Those who know me may not realise that I’m actually half French-Canadian, but I am, proudly so. I don’t sound it due to years of English education, though fat good that does me – every time I’ve been abroad recently people have commented that, on the basis of our english-speaking accents, I must be American and my Polish wife must be English sigh.
I digress. The news is that on Sunday 6th November the Quebecois voted in municipal elections for councillors and mayors. In many areas this was done with electronic voting kiosks within polling stations (there was no remote e-voting). DRE and optical scan machines were used, details of all the systems used can be found in this forum post.
Paper Vote Canada has a summary of some Canadian press coverage [French]. Essentially the reports argue that very little has been put in place to ensure the security of the vote and even the president of one of the suppliers is quoted as saying, I translate, “There isn’t really a way to prove to a voter that their vote was stored exactly as they wanted. One needs blind faith in the integrity of the local election officials.”

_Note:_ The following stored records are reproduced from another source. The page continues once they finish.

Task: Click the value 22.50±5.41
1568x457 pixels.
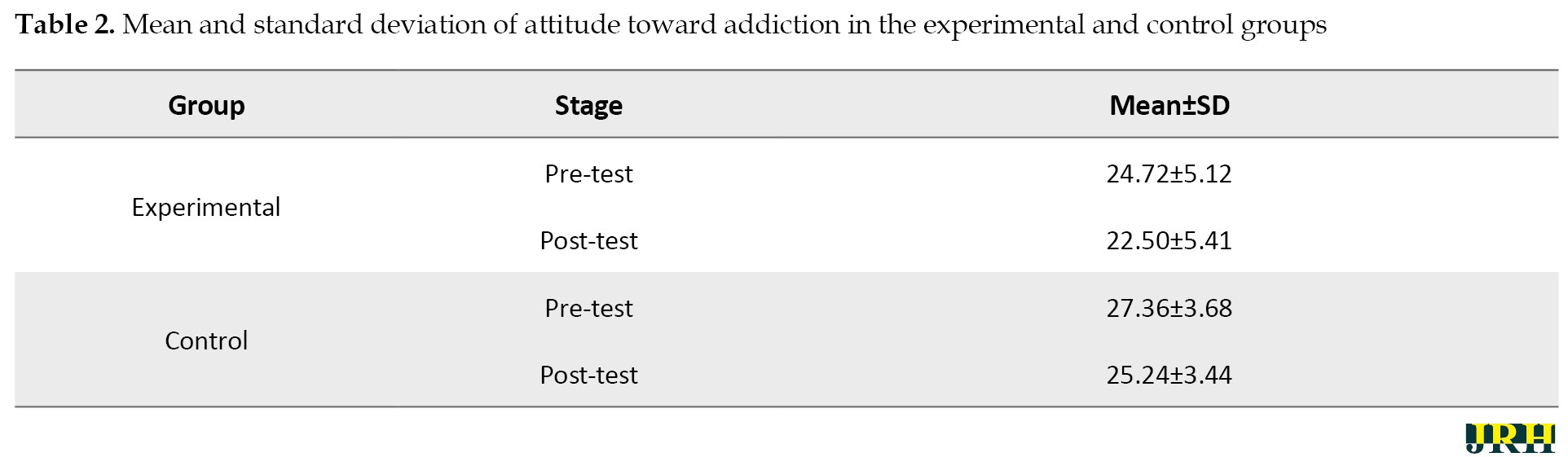Action: (x=1169, y=240)
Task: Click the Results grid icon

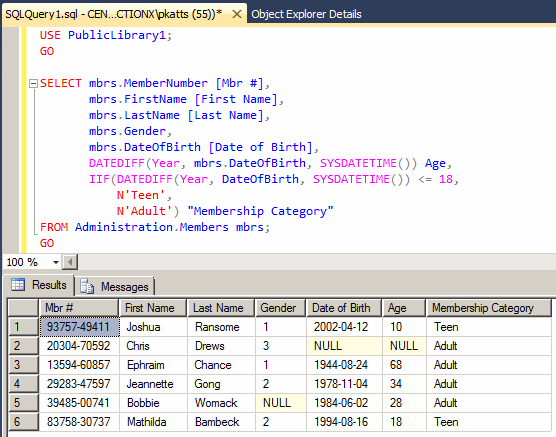Action: [18, 285]
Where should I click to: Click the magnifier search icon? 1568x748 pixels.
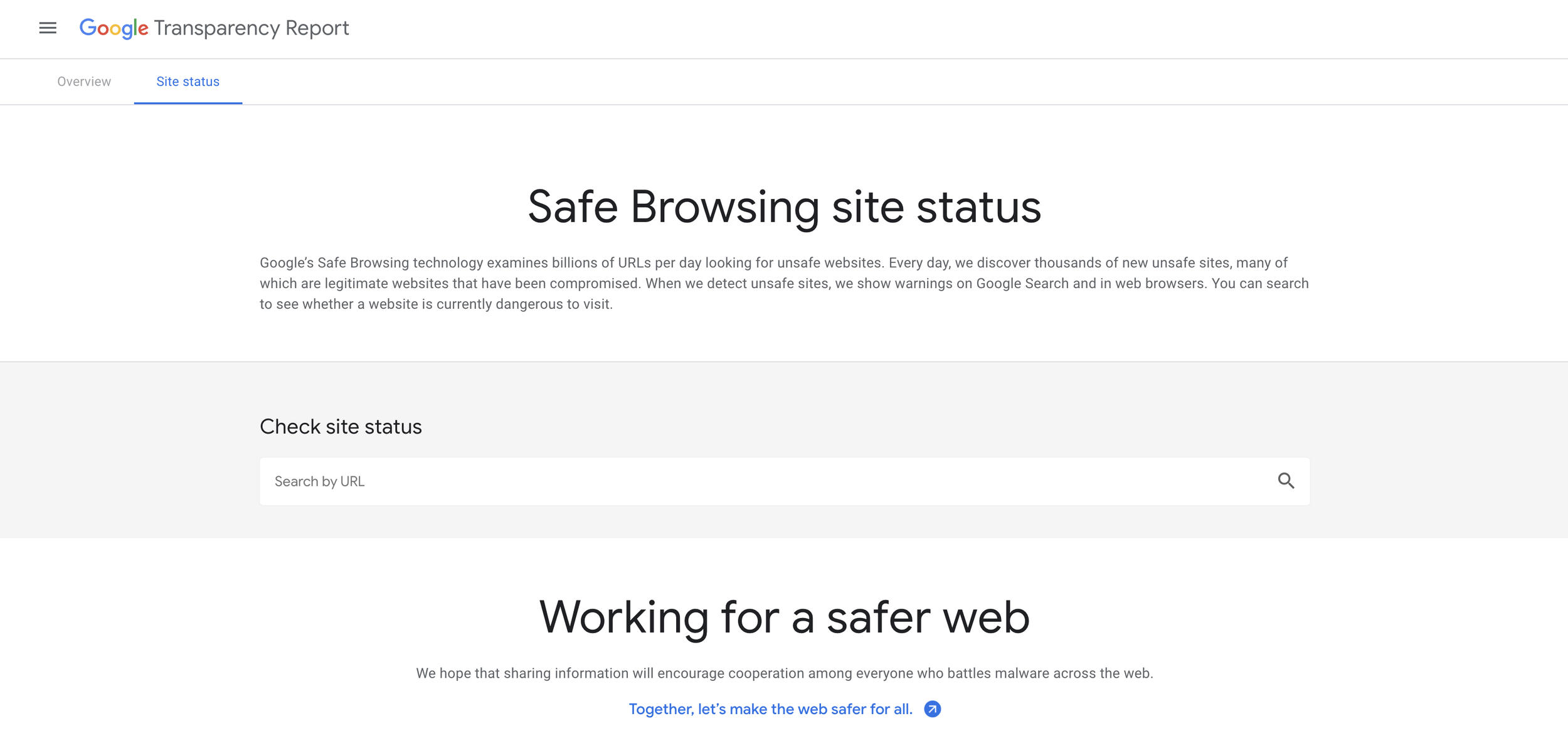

Two days after the election, the province’s Chief Electoral Officer is reported as saying that the computer glitches were due to a network crash and a few defective machines. As a result the official states that electronic balloting may not best suited for bigger cities and so rules out e-voting from provincial elections or referenda for the near future. CBC report
Last Friday a leading Montreal politican (who lost his race to become mayor) called for the election results to be cancelled due to the technical problems [French] This was after results, supposed to be ready in minutes, took hours to appear but it soon emerged 45,000 votes had been counted twice, a few days later the results changed again in three districts, a new winner being named in one race. Details
The elections had very low turnout, I’ve seen figures as low as 35% mentioned. Canada’s paper-based electoral system is excellent. There seems to be no good case for the expense and risk of introducing e-voting in Canada. The current system is simple, note that they also seem to lack any certification process for these new systems. I hope that the current doubts over the recent election results can be cleared up – for everyone’s benefit – and that they then leave this stupid machines alone. The damage to turnout from uncertain results is far worse than any benefits e-voting could bring.
French site recul-democratique.org has a bit more on the Quebec situation [French]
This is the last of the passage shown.